Dario stand zittrig auf und schaute sich nochmals genauer um. Ich hatte ihn noch nie komplett auf Drogen erlebt, wo ich mich ja auch glücklich für schätzte, doch so, wie er jetzt war, kam es sicherlich sehr nahe ran. «LA ist voll komisch», meinte er dann nur und Lex und ich sahen ihm verwirrt dabei zu, wie er zurück zum Bett schlurfte und dort einfach mit dem Gesicht voraus zurück in die Matratze fiel.
Seufzend versuchte er sich komplett zuzudecken, doch er hatte sich im Laken verheddert. Oh man... «Mit dem Abendessen wird's wohl nichts mehr.» Ich nickte und war ehrlich gesagt auch etwas enttäuscht darüber, aber was wollte ich schon anderes machen, als es so hinzunehmen, wie es sich vor mir entfaltete.
Plus, wenigstens ging es Dario den Umständen entsprechend wieder besser. Lex half meinem Freund beim Kampf gegen die Kissen und der Bettdecke und deckte ihn dann wieder gut zu. Ich würde den Abend also fürs Lernen nutzen. So wie es aussah, würde Dario gleich wieder weiter dösen und erst morgen vor meiner Abreise wieder der alte sein.
Lex wünschte uns beiden einen schönen Abend und verzog sich dann auch wieder. Ich meine, was wollte er hier bei uns sitzen, wenn Dario eh nur schlief und ich mir mit Musik in den Ohren versuchte, Vokabeln zu merken, die ich kaum aussprechen konnte.
Ich legte meine Sachen neben Dario aufs Bett und klappte meinen Laptop im Schneidersitz auf. Ich konnte nicht anders und verlor ein Seufzen. Für einige Sekunden blieb ich an Dario hängen, der schon wieder in die Welt der Träume abgebogen war und fragte mich, wie anstrengend es denn für ihn war, wenn selbst mir langsam die Puste ausging.

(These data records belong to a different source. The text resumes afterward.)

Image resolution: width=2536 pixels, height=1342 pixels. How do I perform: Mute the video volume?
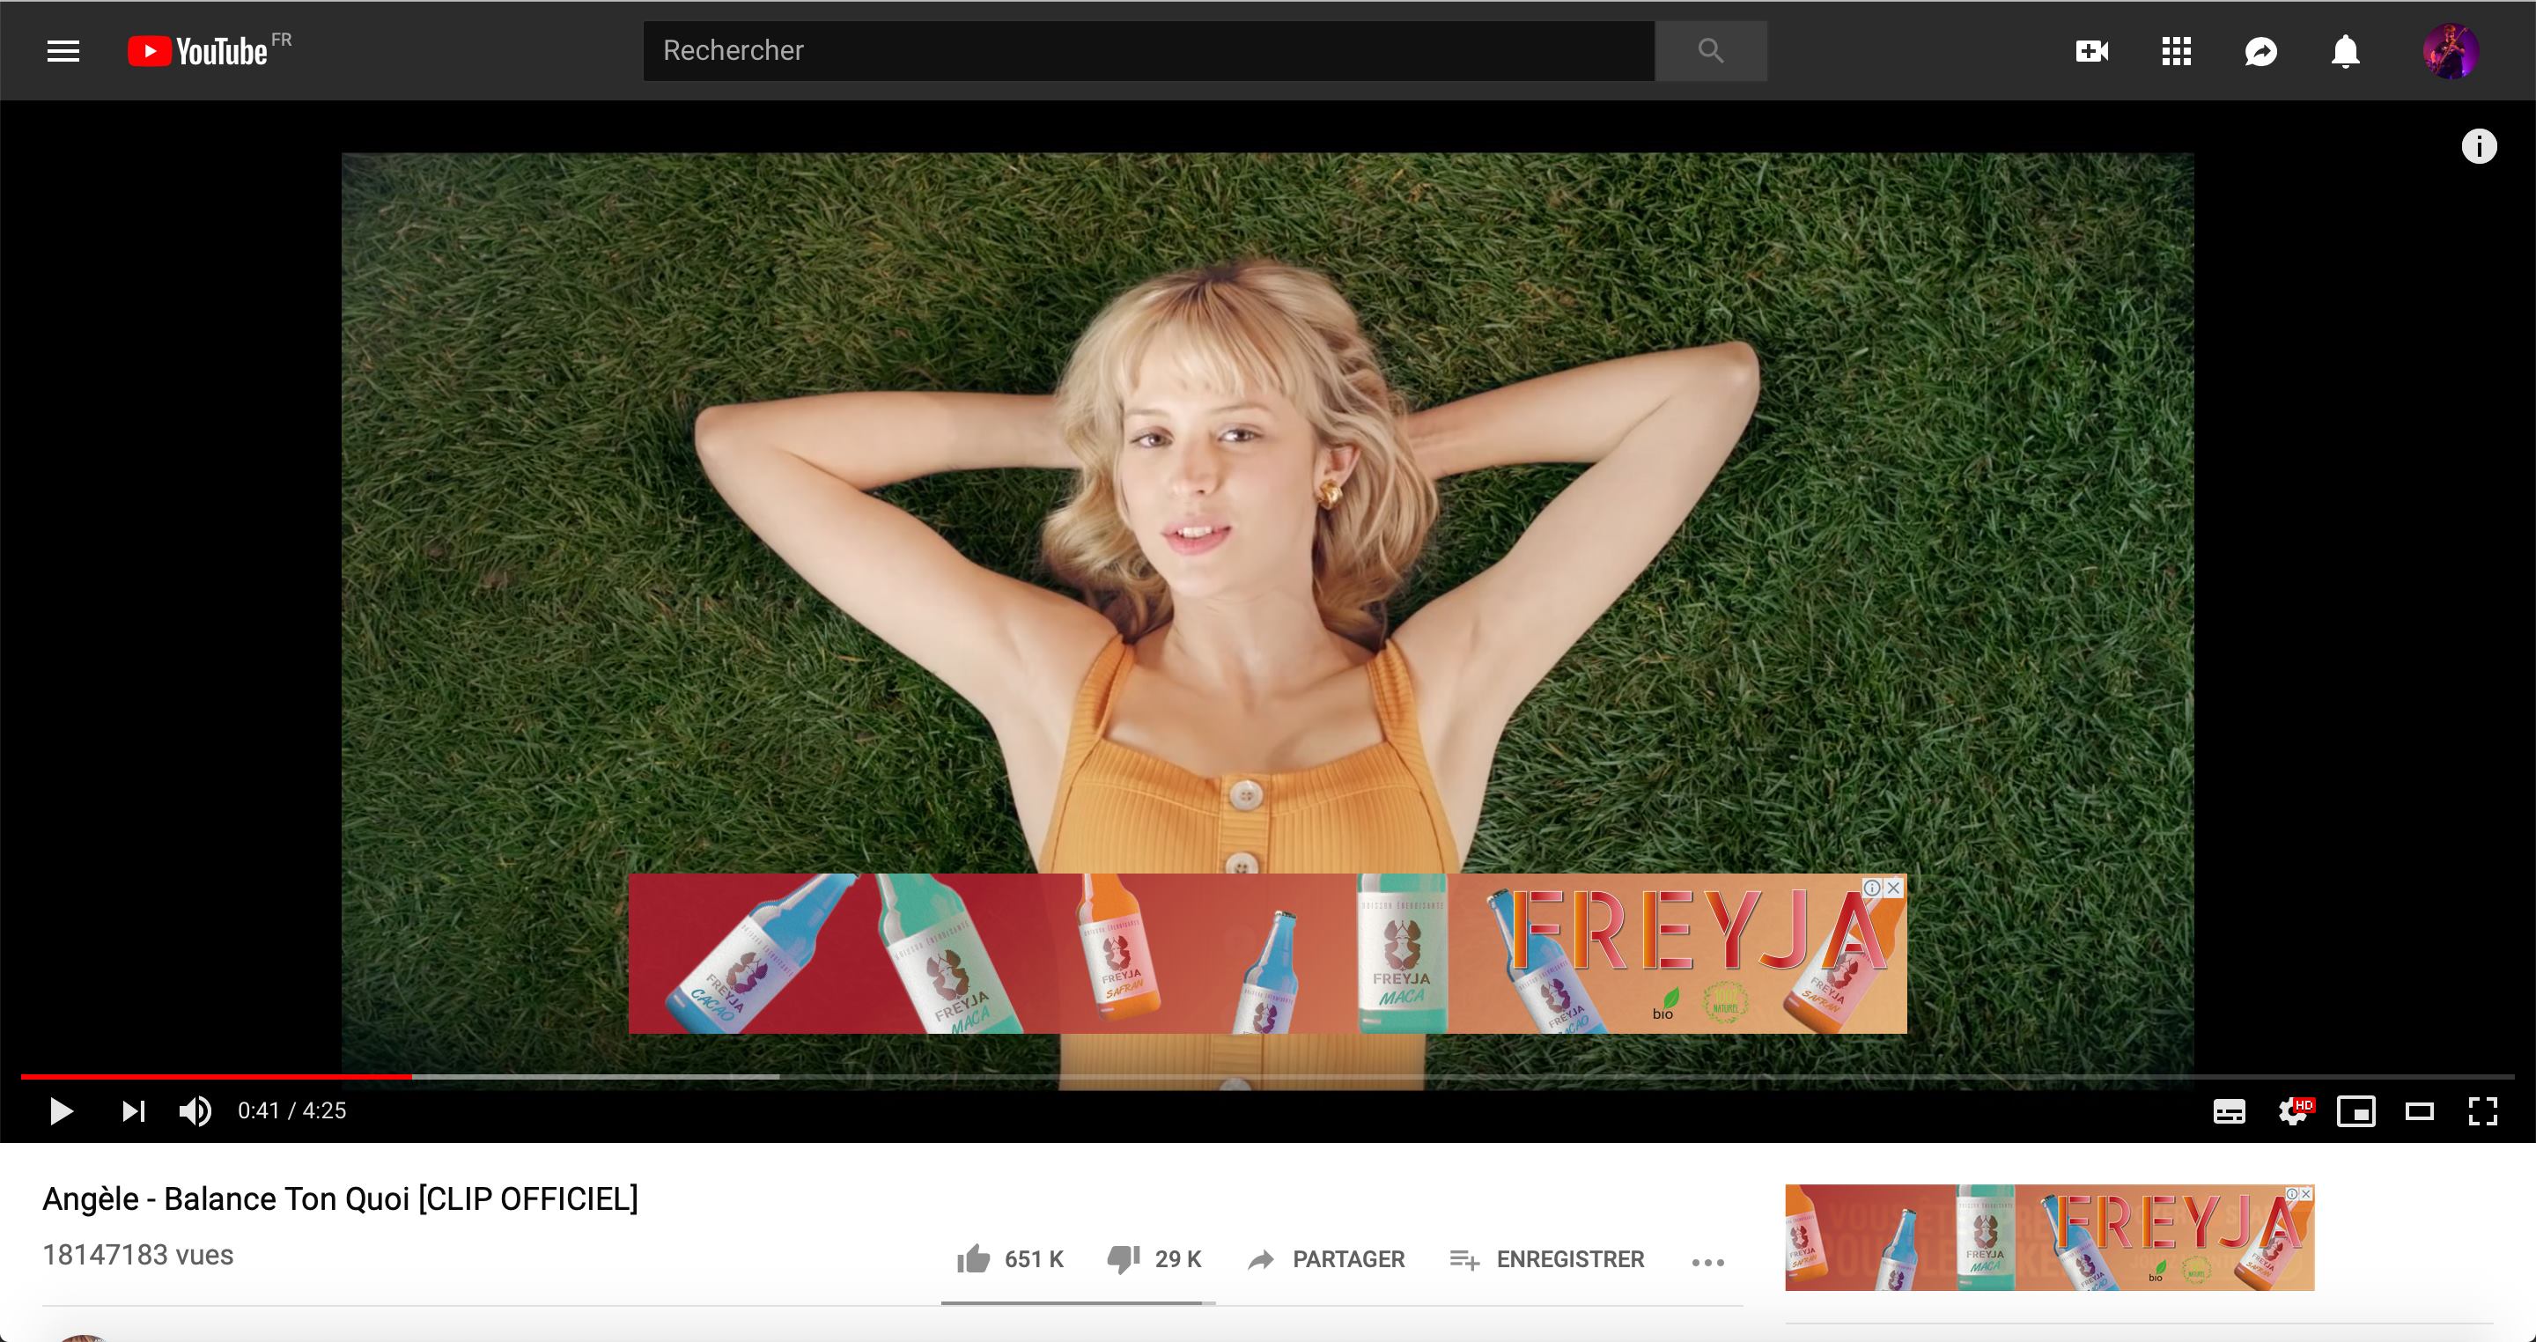195,1112
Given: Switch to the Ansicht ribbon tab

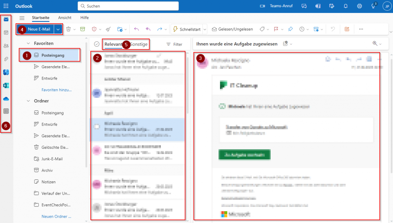Looking at the screenshot, I should [x=64, y=18].
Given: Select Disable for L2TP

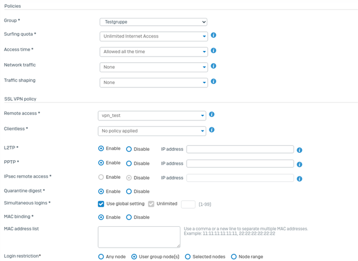Looking at the screenshot, I should tap(129, 149).
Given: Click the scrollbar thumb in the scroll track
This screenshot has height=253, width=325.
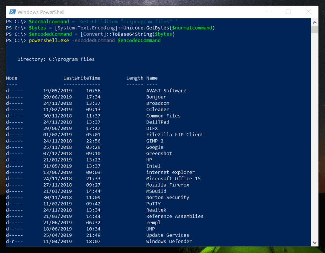Looking at the screenshot, I should click(x=315, y=29).
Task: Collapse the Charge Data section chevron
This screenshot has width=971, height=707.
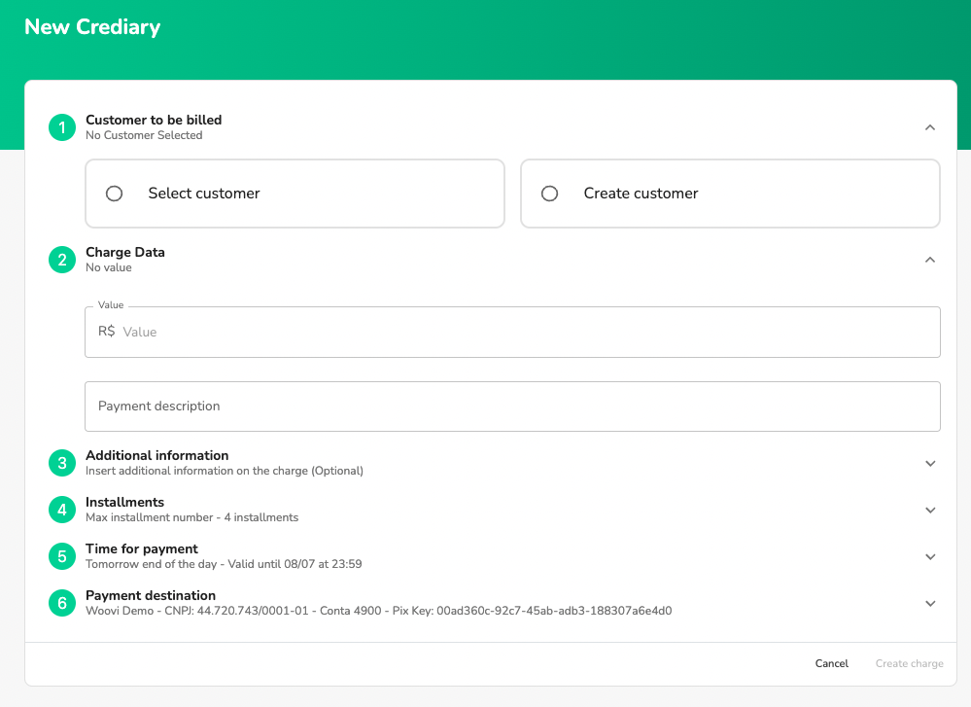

Ich wollte keine Enttäuschung zeigen, doch es machte mich traurig, dass unser Wochenende nun so ausspielte. Ich wollte mit ihm Zeit verbringen, Spaß haben und lachen. Ich wollte seine Liedtexte lesen und mit ihm über die Rechtschreibung diskutieren. Aber was konnte ich stattdessen tun? Lernen. Ich war hier in LA und musste lernen...
Ich öffnete meinen Ordner mit meinen Unterlagen und zückte meine Notizen, welche mehr Farbe als Informationen trugen. Im Flur jagten laute Schritte runter und ich lauschte den Worten kurz, die aber etwas zu leise waren, um sie genau verstehen zu können. Wieder ein Seufzen. Ich klemmte mir den Leuchtstift zwischen die Lippen und blätterte durch das dritte Kapitel: Traumata und deren Auswirkung auf die Entwicklung des jungen Gehirns.
Im Augenwinkel erspähte ich dann aber müde Augen, die mich musterten. Ich sah auf und traf sie. Dario schaute mir beim Lernen zu. Er schlief gar nicht mehr. «Es tut mir leid», murmelte er ins Kissen und umarmte es enger. «Alles gut», versuchte ich zu lächeln.
Seine Augenbrauen sprangen kurz an und wurden dann zu einer strengen Linie. Er versuchte, meine Stimmlage zu deuten. «Nicht das Wochenende, was du dir erhofft hast, huh?» Ich blieb ehrlich und zuckte zustimmend mit den Schultern. «Aber immer noch perfekt. Ich habe dich vermisst und bin froh, dich wieder bei mir zu haben.»
Darios Atemzüge waren schwer und er schaute mir auf den Schoß und dann langsam wieder in die Augen. Ich war mir nicht ganz sicher, woran er dachte, doch versuchte mich nur wieder auf dieses viel zu lange Kapitel zu konzentrieren, doch Darios Hand langte nach meinem nackten Oberschenkel und er streichelte ihn vorsichtig auf und ab.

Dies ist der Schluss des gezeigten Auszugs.